-- - -- - - -- - - -- - - -- - - -- - - -- - - -Jornal do Commercio - Recife, 22 de março de 1998

ABASTECIMENTO
Serrinha: sonho que não vira realidade

por JODEVAL DUARTE

Um açude público onde caberiam três barragens de Tapacurá é o centro das atenções no Sertão do Pajeú hoje. Serrinha, o açude, foi construído para armazenar 311 milhões de metros cúbicos d'água. Quarenta anos depois de iniciadas as obras, e dois anos após a inauguração, ainda há ações de indenização não concluídas, não teve início a irrigação programada de 4 mil hectares nem produção anual de 552 toneladas de peixes.

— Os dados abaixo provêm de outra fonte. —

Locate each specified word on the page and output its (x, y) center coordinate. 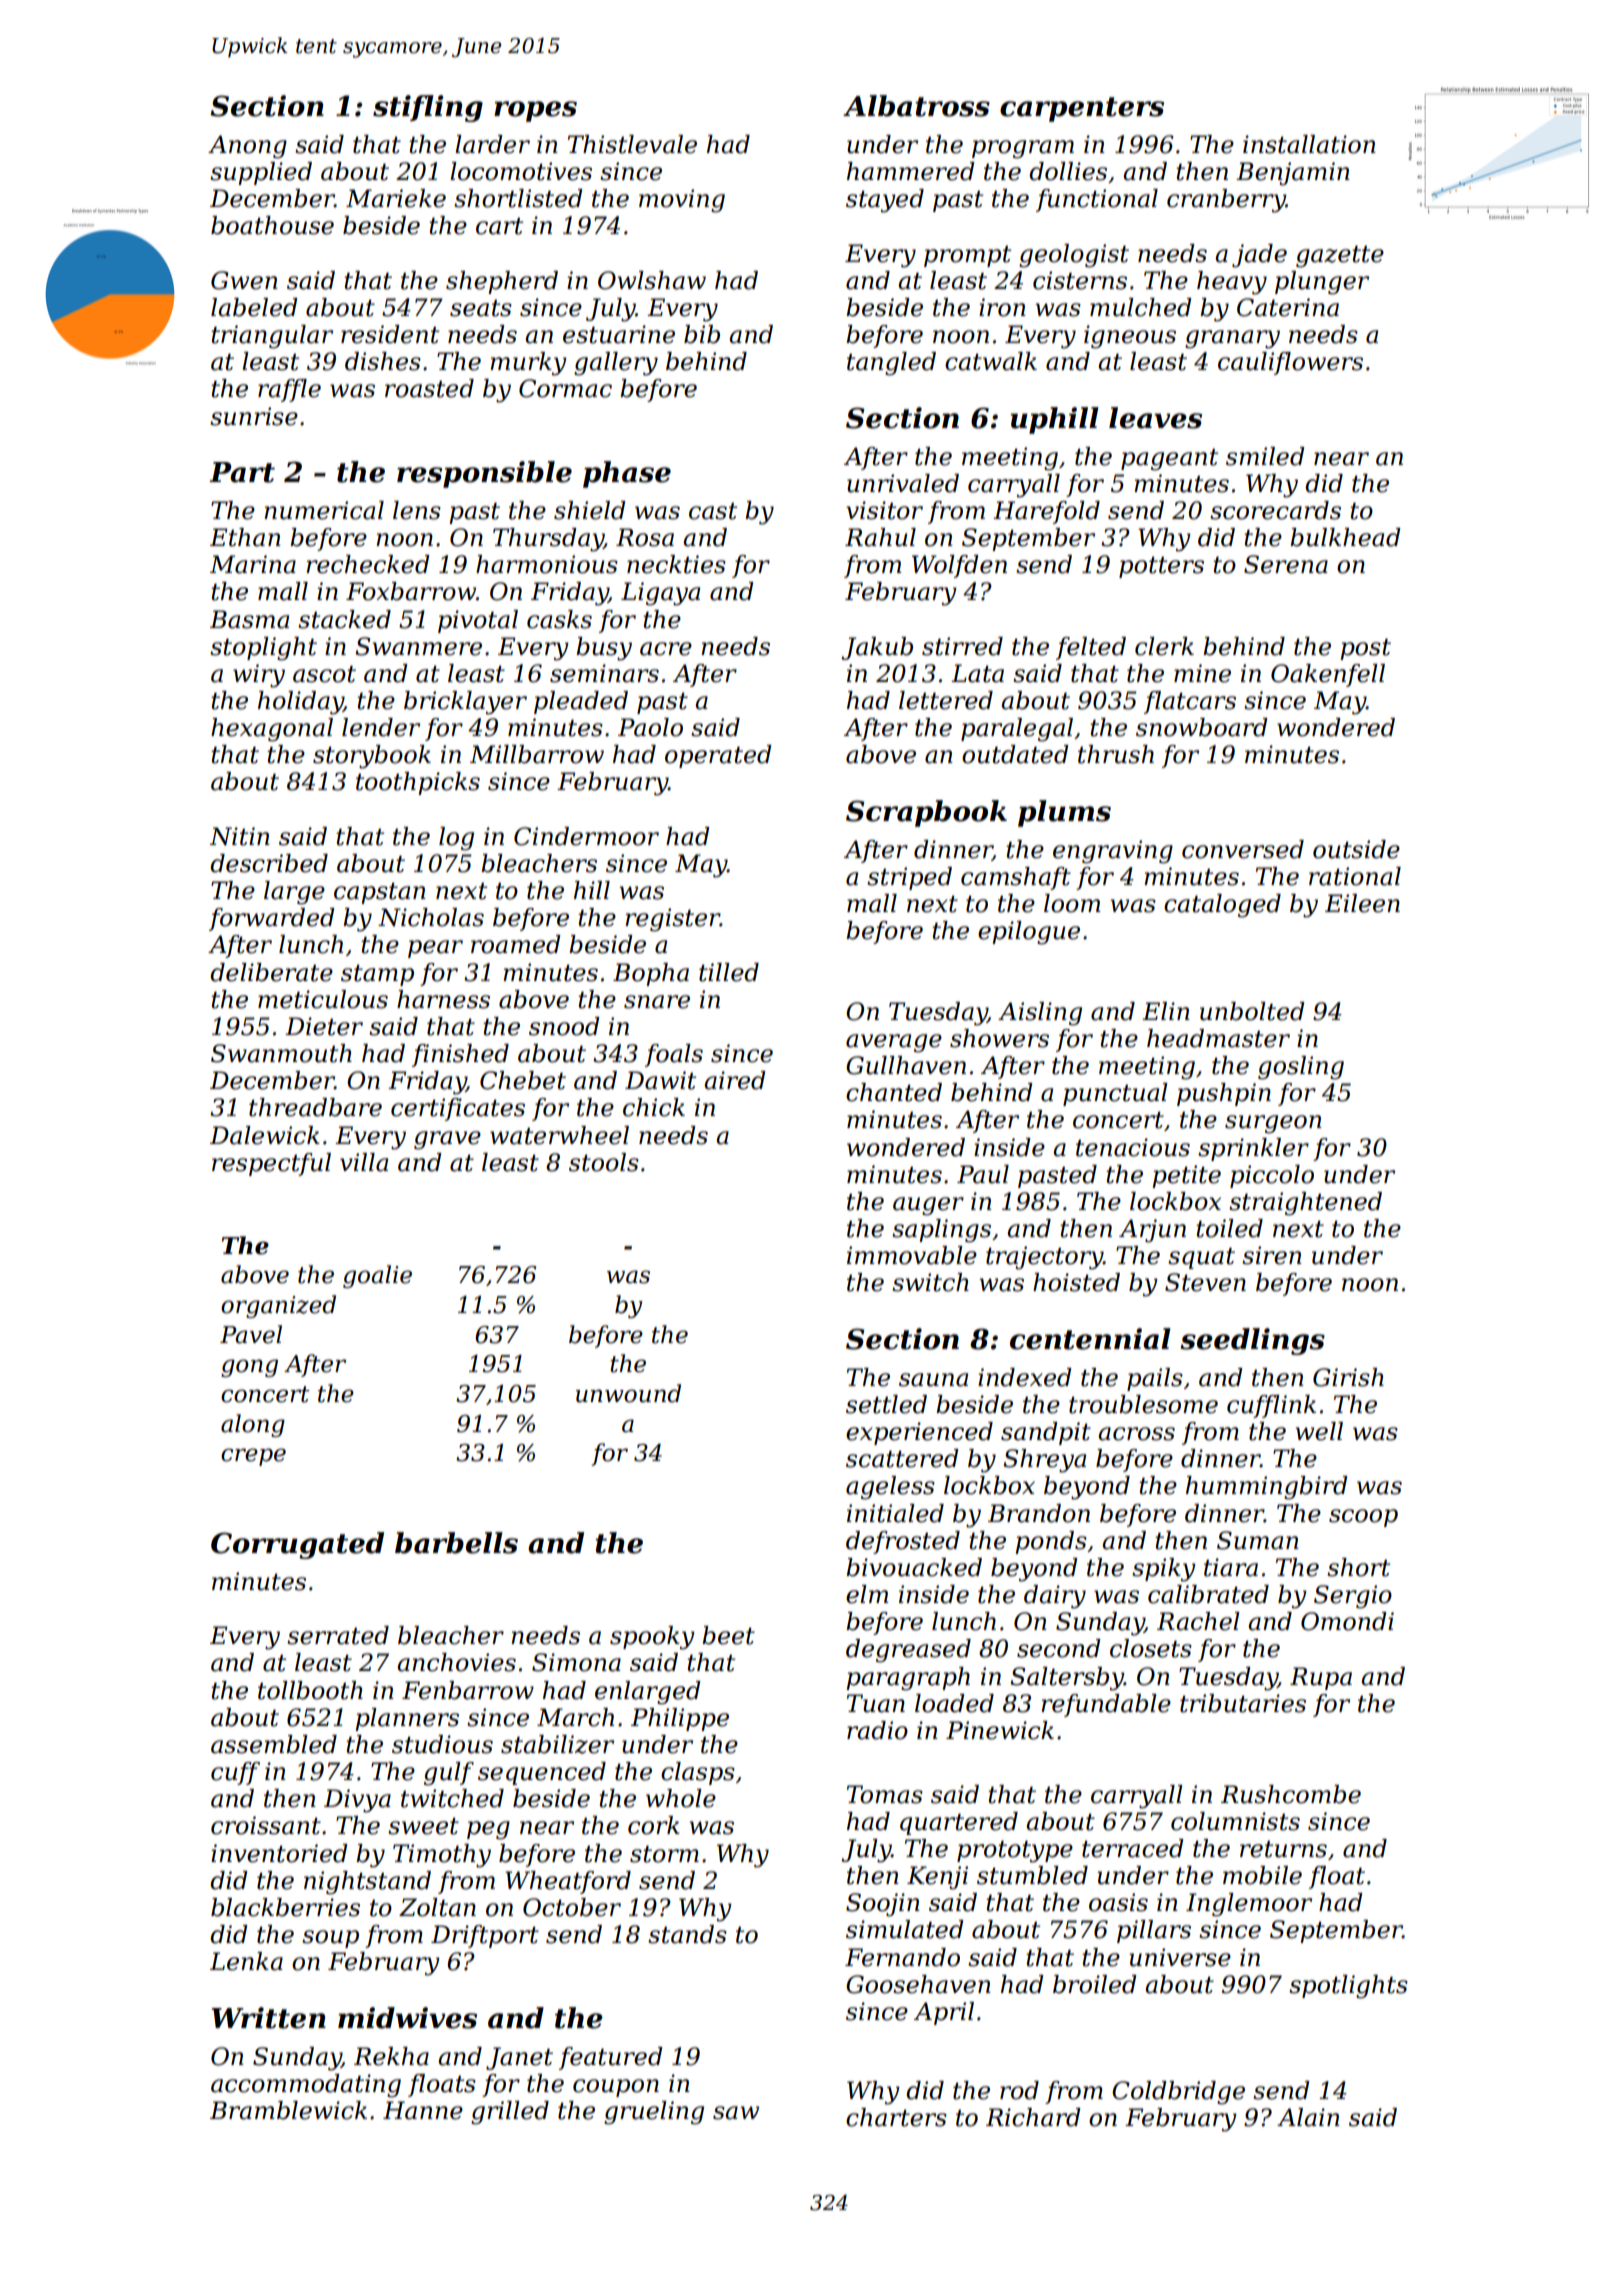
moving (682, 201)
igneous (1130, 337)
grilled (510, 2113)
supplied (261, 173)
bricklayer (465, 703)
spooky (652, 1638)
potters (1161, 567)
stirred (962, 646)
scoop (1363, 1518)
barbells (456, 1543)
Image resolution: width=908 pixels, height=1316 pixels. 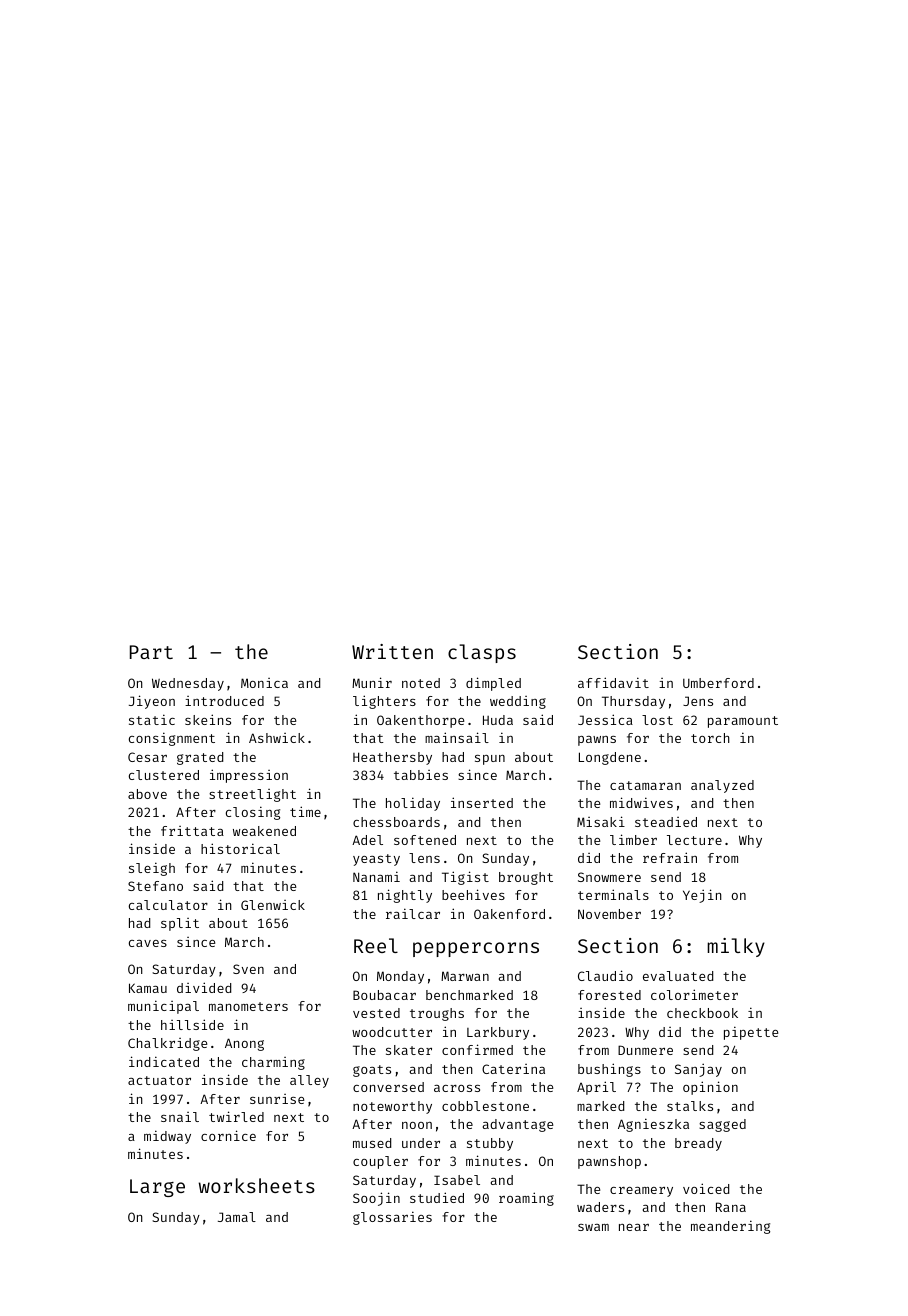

Serrinha é uma grande esperança para o Pajeú e, apesar de tudo ainda estar por ser feito para o aproveitamento do gigantesco reservatório, alguns créditos já lhe são atribuídos. Um deles é a abertura das comportas para assegurar a perenização do Rio Pajeú em 80 quilômetros, de Serra Talhada a Floresta, desaguando no Rio São Francisco. Nesse percurso há hoje 300 hectares irrigados, produzindo tomate, cebola e melão.

Mais próximo da barragem, na área onde começam a ser feitos levantamentos topográficos para os assentamentos prometidos, pelo menos um agricultor já tira bom proveito das águas do Serrinha. José Bezerra, do Sítio Poço da Cerca, há dois meses iniciou por conta própria um trabalho de irrigação e, pela primeira vez nos seus 10 anos no local, tem esperança de água o tempo todo.

O padre Afonso de Carvalho, da Paróquia do Bom Jesus Ressuscitado, em Serra Talhada, acha que gastaram dinheiro de mais, "um custo acima do que seria natural", e mesmo assim Serrinha continua sem atender ao objetivo. Lembra as promessas, cobrando: "Falta trabalhar a área de irrigação, a piscicultura e a eletrificação".

Para o padre, a barragem desarticulou a vida de muitos trabalhadores que viviam e produziam na terra inundada, receberam pequena indenização, foram para a cidade de Serra Talhada e ficaram sem fazer nada. "Muitos passaram a ser ladrões". Apesar dessa constatação pessimista, o padre acha que, quando estiverem cumpridas as promessas, Serrinha vai ser muito útil para o Pajeú.

"Ozias Alves de Souza, do conselho fiscal do Sindicato dos Trabalhadores Rurais de Serra Talhada, lembra a desarticulação de pequenos proprietários de terra - como falou o padre Afonso - informando que, 40 anos depois de iniciadas as obras do açude público, o sindicato está organizando uma reunião, na próxima quarta-feira, quando agricultores da área desapropriada entregarão o caso a um advogado.

João Carlos, do Dnocs em Serra Talhada, mostra outro cenário. Ele reconhece que Serrinha espera por algumas obras. Acredita que isso seja um processo natural, como é o caso de Jucazinho, inaugurada e que demorará para ter as adutoras e servir no abastecimento d'água das cidades.

"Apesar de não ter ainda o perímetro de irrigação, Serrinha está beneficiando os agricultores nos 80 quilômetros perenizados do Rio Pajeú até o São Francisco, em Floresta. Se a previsão de pesca é para 550 a 600 toneladas de peixes por ano, mais ou menos metade já está sendo tirada.

O problema central deixa de ser a conclusão de obras complementares. A questão agora é a seca, que reduz os reservatórios e impede a ampliação da irrigação. A esperança de 200 milímetros de chuva em março está morrendo e os sertanejos ficam na dependência do que as barragens conseguem sustentar. No caso de Serrinha, o correspondente a uma Tapacurá.